Cold Sintering Process
A team of researchers at Penn State led by Randall developed a new method for sintering that requires much less time and energy than the traditional method.
Randall’s new approach is called cold sintering, and incorporates liquids into the process, which takes place at temperatures ranging from room temperature to 200 degrees Celsius.
“What we’re doing is using a liquid in a dissolution process.

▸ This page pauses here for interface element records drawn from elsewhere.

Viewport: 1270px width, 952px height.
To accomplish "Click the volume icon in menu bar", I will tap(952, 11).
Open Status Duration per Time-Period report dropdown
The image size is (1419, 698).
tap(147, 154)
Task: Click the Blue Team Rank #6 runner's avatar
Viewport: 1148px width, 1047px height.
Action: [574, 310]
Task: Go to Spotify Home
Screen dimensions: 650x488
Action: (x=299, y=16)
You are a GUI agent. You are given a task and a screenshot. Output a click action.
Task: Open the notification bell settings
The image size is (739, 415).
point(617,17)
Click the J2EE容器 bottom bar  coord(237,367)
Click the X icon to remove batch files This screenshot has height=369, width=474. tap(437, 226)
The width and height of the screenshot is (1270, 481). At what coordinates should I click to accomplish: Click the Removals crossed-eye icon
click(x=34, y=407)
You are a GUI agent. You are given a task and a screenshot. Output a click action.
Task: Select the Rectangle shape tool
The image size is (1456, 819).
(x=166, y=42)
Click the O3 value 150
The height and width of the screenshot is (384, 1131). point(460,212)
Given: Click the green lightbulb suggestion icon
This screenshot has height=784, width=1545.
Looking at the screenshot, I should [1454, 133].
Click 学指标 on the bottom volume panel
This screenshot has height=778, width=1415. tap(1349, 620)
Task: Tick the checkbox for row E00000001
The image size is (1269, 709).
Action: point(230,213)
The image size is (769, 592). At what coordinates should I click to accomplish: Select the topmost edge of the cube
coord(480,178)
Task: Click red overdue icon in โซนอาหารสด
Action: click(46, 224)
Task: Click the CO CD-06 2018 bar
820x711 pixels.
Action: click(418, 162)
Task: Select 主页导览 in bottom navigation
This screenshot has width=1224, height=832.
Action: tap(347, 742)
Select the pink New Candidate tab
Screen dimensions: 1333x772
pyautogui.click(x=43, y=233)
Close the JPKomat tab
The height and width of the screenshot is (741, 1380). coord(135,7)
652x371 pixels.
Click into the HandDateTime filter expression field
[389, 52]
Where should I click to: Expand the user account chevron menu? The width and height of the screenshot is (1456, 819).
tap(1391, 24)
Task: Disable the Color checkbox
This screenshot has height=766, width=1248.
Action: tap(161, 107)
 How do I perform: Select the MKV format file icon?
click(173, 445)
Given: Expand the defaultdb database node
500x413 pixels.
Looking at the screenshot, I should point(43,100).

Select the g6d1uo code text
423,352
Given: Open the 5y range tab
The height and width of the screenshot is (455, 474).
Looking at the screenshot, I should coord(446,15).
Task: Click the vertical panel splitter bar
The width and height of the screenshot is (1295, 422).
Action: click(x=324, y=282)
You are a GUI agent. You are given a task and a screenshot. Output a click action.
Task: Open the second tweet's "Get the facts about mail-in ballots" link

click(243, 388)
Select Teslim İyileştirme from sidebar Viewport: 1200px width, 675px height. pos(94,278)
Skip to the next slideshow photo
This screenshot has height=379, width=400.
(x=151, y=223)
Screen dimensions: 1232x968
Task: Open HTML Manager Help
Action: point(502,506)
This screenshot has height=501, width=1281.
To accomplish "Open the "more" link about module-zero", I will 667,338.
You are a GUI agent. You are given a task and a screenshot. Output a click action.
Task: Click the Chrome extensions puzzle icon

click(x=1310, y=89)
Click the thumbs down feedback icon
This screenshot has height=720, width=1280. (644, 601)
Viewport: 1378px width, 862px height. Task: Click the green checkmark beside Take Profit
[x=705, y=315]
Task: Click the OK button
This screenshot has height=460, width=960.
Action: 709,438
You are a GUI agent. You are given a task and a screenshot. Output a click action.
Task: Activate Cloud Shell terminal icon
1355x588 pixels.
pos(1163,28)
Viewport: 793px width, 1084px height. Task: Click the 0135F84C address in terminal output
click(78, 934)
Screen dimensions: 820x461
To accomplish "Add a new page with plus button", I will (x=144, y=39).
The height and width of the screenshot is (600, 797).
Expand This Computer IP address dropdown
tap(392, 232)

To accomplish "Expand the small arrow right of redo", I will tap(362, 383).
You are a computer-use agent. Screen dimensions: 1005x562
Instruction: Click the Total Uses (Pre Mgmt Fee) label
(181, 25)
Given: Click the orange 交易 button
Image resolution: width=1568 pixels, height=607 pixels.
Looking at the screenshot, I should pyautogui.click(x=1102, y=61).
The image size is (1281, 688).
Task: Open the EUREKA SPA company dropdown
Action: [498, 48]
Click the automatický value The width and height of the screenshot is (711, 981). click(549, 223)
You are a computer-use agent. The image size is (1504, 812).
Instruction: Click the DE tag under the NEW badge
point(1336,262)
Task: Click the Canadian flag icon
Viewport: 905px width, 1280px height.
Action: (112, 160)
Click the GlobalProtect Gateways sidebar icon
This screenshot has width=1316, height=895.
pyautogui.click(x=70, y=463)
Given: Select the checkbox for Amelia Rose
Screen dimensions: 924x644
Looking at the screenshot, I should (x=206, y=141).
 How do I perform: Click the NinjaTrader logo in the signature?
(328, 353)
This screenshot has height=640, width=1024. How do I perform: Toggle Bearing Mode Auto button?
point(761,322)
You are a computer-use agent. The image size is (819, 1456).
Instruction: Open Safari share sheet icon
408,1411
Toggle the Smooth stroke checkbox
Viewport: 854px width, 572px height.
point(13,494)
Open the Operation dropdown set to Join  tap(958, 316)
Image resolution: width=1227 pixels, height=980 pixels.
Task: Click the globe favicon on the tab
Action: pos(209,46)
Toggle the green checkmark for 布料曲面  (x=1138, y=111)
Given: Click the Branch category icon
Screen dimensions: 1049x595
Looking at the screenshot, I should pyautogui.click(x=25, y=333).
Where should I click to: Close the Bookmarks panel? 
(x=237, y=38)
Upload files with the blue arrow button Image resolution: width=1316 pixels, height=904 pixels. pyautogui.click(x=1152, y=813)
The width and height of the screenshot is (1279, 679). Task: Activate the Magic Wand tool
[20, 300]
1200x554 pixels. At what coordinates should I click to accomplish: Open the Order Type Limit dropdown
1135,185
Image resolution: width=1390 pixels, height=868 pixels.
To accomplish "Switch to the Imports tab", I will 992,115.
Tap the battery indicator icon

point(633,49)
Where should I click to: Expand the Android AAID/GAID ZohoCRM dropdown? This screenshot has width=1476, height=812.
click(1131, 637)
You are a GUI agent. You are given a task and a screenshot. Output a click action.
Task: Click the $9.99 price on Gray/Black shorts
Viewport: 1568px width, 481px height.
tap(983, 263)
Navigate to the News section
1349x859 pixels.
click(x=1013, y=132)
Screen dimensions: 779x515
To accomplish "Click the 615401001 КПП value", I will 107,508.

It then works by an evaporation process,” added Randall.
Employing an evaporating process has been done before, but what makes the cold sintering process different is that during the evaporation “it’s capturing all the exchange, and diffusional and growth processes that you need to drive the sintering,” explained Randall.
Additionally, cold sintering can work with several types of materials at once whereas traditional sintering cannot.
Ceramics in high demand, such as metals and polymers, all have differing thermal stabilities as well as shrinkage and chemical incompatibilities.
Because of their differing properties, it’s hard to sinter these materials at high temperatures, but “these problems are minimized in cold sintering,” because it functions for a diverse amount of materials, said Randall.
“I see cold sintering process as a continuum of different challenges,” he added. “It really all depends on the systems and chemistries you are talking about.”
How Cold Sintering Benefits Manufacturing
Cold sintering has the potential to increase throughput and manufacturing yields significantly.
Randall and his team recently explained how the cold sintering process could be used to sinter ceramic and thermoplastic polymer materials together.
Three different types of polymer are chosen to work with three types of ceramics to display the diversity of materials applicable to the process.
These materials can then be sintered to high density at 120 degrees Celsius for 15 to 60 minutes.
Additionally, through cold sintering, architectural materials—such as ceramic bricks, biomedical implants, thermal insulation, and many types of electronic components—are now open to exploration.
Sustainability in Manufacturing
With the cold sintering process only taking minutes, the energy and time saved from it could lead to huge productivity and cost gains for manufacturing.
Sustainability is a high priority to Randall who feels that “in this day and age when we have to be incredibly conscious of the carbon dioxide budget, the energy budget, rethinking many of our manufacturing processes, including ceramics, becomes absolutely vital.”